Identify common machine learning techniques Flashcards
Machine Learning
The fundamental idea of machine learning is to use data from past observations to predict unknown outcomes or values.
A machine learning model is a software application that encapsulates a function to calculate an output value based on one or more input values.
Types of Machine Learning
Supervised machine learning is a general term for machine learning algorithms in which the training data includes both feature values and known label values.
-Regression is a form in which the label predicted by the model is a numeric value.
-Classification is a form in which the label represents a categorization, or class.
–Binary classification models predict one of two mutually exclusive outcomes. (true/false)
–Multiclass classification predicts a label that represents one of multiple possible classes. (genre of a movie)
Unsupervised machine learning involves training models using data that consists only of feature values without any known labels.
-A clustering algorithm identifies similarities between observations based on their features, and groups them into discrete clusters.
(Identify groups of similar customers based on demographic attributes)
Regression Evaluation Metrics
Mean Absolute Error (MAE) = The variance in this example indicates by how many ice creams each prediction was wrong.
Mean Squared Error (MSE) = Measures the amount of error in statistical models.
Root Mean Squared Error (RMSE) = Measures the error of a model in predicting quantitative data.
Coefficient of determination (R2) = Is a number between 0 and 1 that measures how well a statistical model predicts an outcome
Binary classification Evaluation Metrics
Accuracy = Proportion of predictions that the model got right. (overall correctness, 80%)
Recall = Proportion of positive cases that the model identified correctly. (successful detection of a specific category, 75%)
Precision = Proportion of predicted positive cases where the true label is actually positive. (what proportion of the patients predicted by the model to have diabetes actually have diabetes?)
Multiclass classification - Algorithms
One-vs-Rest algorithms = Train a binary classification function for each class, each calculating the probability that the observation is an example of the target class.
Multinomial algorithms = creates a single function that returns a multi-valued output.
Regardless of which type of algorithm is used, the model uses the resulting function to determine the most probable class for a given set of features (x) and predicts the corresponding class label (y).
Clustering - Metrics
-Average distance to cluster center: How close, on average, each point in the cluster is to the centroid of the cluster.
-Average distance to other center: How close, on average, each point in the cluster is to the centroid of all other clusters.
-Maximum distance to cluster center: The furthest distance between a point in the cluster and its centroid.

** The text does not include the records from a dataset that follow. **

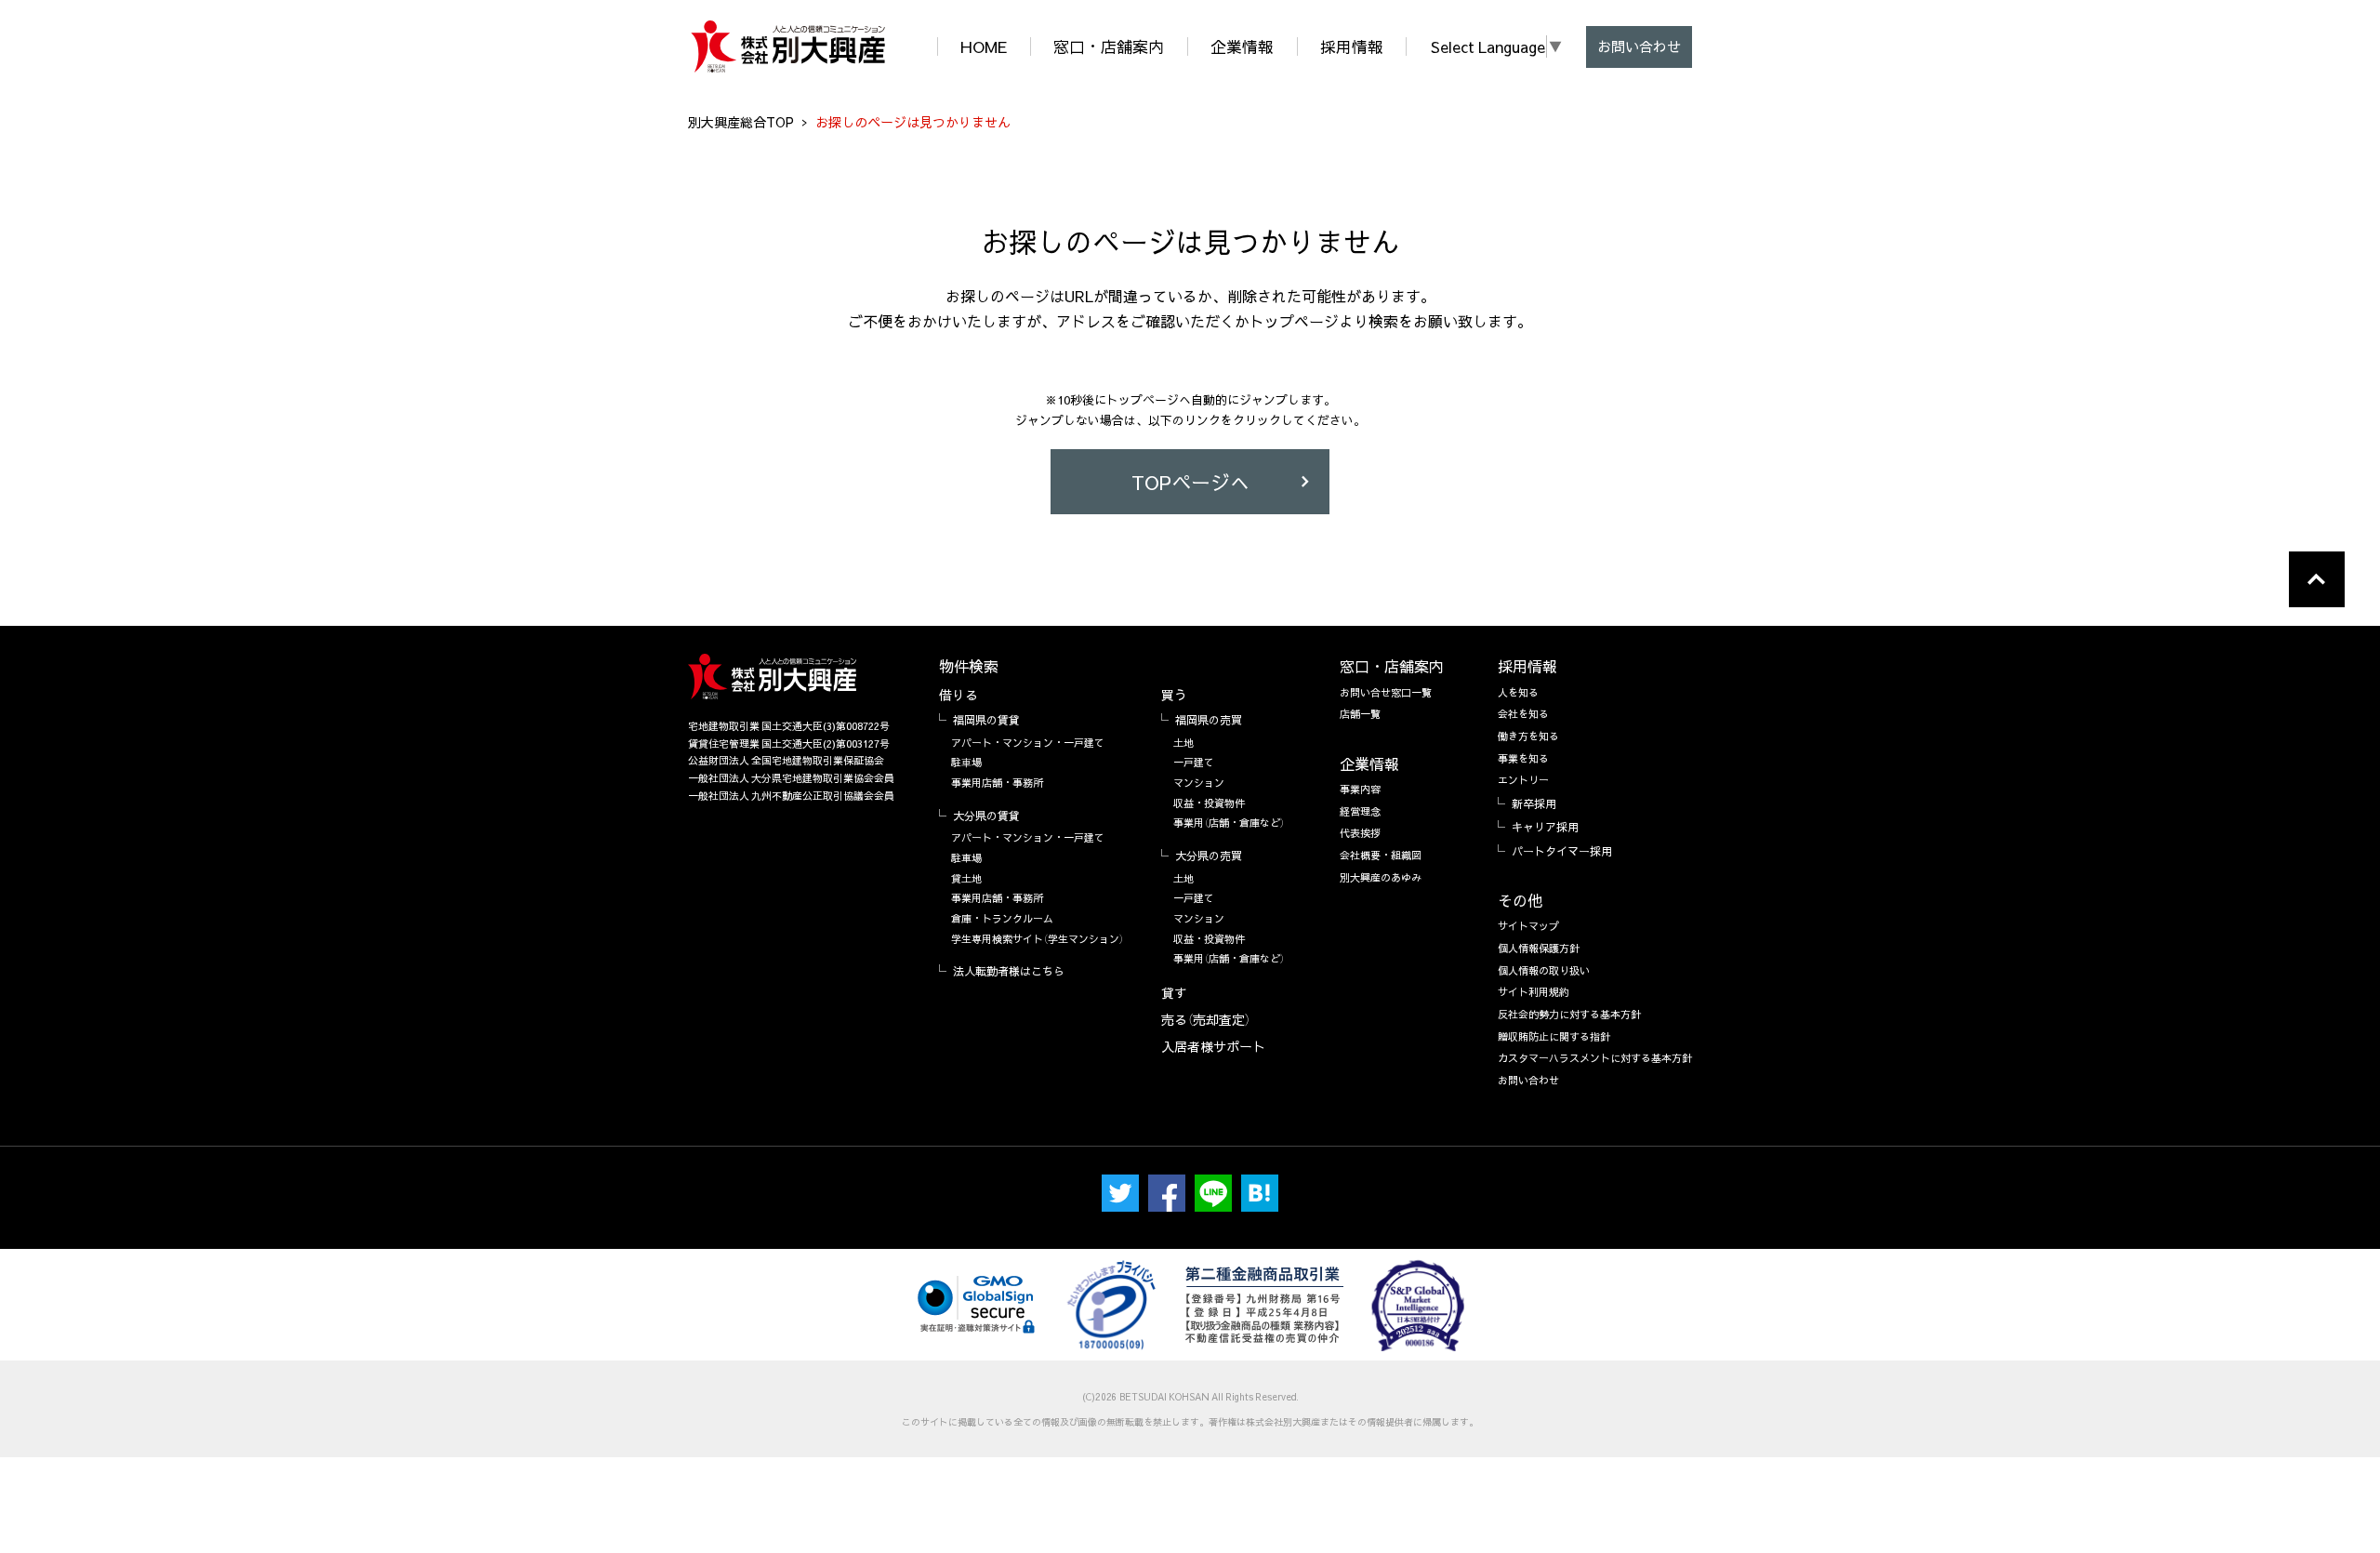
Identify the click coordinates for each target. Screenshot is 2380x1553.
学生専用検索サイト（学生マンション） (1037, 939)
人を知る (1518, 692)
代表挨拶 (1360, 833)
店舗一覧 (1360, 714)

-Silhouette: A value between -1 and 1 that summarizes the ratio of distance between points in the same cluster and points in different clusters (The closer to 1, the better the cluster separation).
Deep Learning
Deep learning is an advanced form of machine learning that tries to emulate the way the human brain learns.
Artificial neural networks are made up of multiple layers of neurons - essentially defining a deeply nested function. It learns continuously by using corrective feedback loops to improve their predictive analytics.
The purpose of a loss function is to evaluate the aggregate difference between predicted and actual label values
How training and validation datasets are used in machine learning
The process of training and validation involves iteratively adjusting the model’s parameters using optimization algorithms (such as gradient descent) based on the training dataset.
The validation dataset provides an unbiased evaluation during training, and the test dataset offers a final assessment of the model’s performance. The goal is to build a model that not only fits the training data well but also generalizes effectively to new, unseen data.
Identify features and labels in a dataset for machine learning
In this scenario, the features (x) provide information about each email, and the label is the classification that the model is trying to predict.
During the training process, the model learns the relationships between the features and labels from the training dataset. Once trained, the model can use this knowledge to make predictions on new data by evaluating the input features and providing the corresponding predicted labels.
Azure Machine Learning
Azure Machine Learning is a cloud service for training, deploying, and managing machine learning models.
-Centralized storage and management of datasets for model training and evaluation.
-On-demand compute resources
-Automated machine learning (AutoML) (Automatically run multiple training jobs using different algorithms and parameters to find the best model)
-Visual tools to define orchestrated pipelines
-Integration with common machine learning frameworks (MLflow)
-Built-in support
-The primary resource required for Azure Machine Learning is an Azure Machine Learning workspace
-Azure Machine Learning studio is a browser-based portal for managing your machine learning resources and jobs.